### Written exercise
Reproduce each of the following items verbatim, line by line, preserving every character, number, and punctuation mark.

### Material for this task
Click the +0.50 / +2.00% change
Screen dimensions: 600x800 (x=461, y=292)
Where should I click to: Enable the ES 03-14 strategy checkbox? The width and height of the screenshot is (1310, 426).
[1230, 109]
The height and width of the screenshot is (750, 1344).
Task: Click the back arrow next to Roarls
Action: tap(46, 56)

### Complete output
Click the +0.50 / +2.00% change
Screen dimensions: 600x800 (x=461, y=292)
Where should I click to: Enable the ES 03-14 strategy checkbox? The width and height of the screenshot is (1310, 426).
[1230, 109]
The height and width of the screenshot is (750, 1344).
Task: Click the back arrow next to Roarls
Action: tap(46, 56)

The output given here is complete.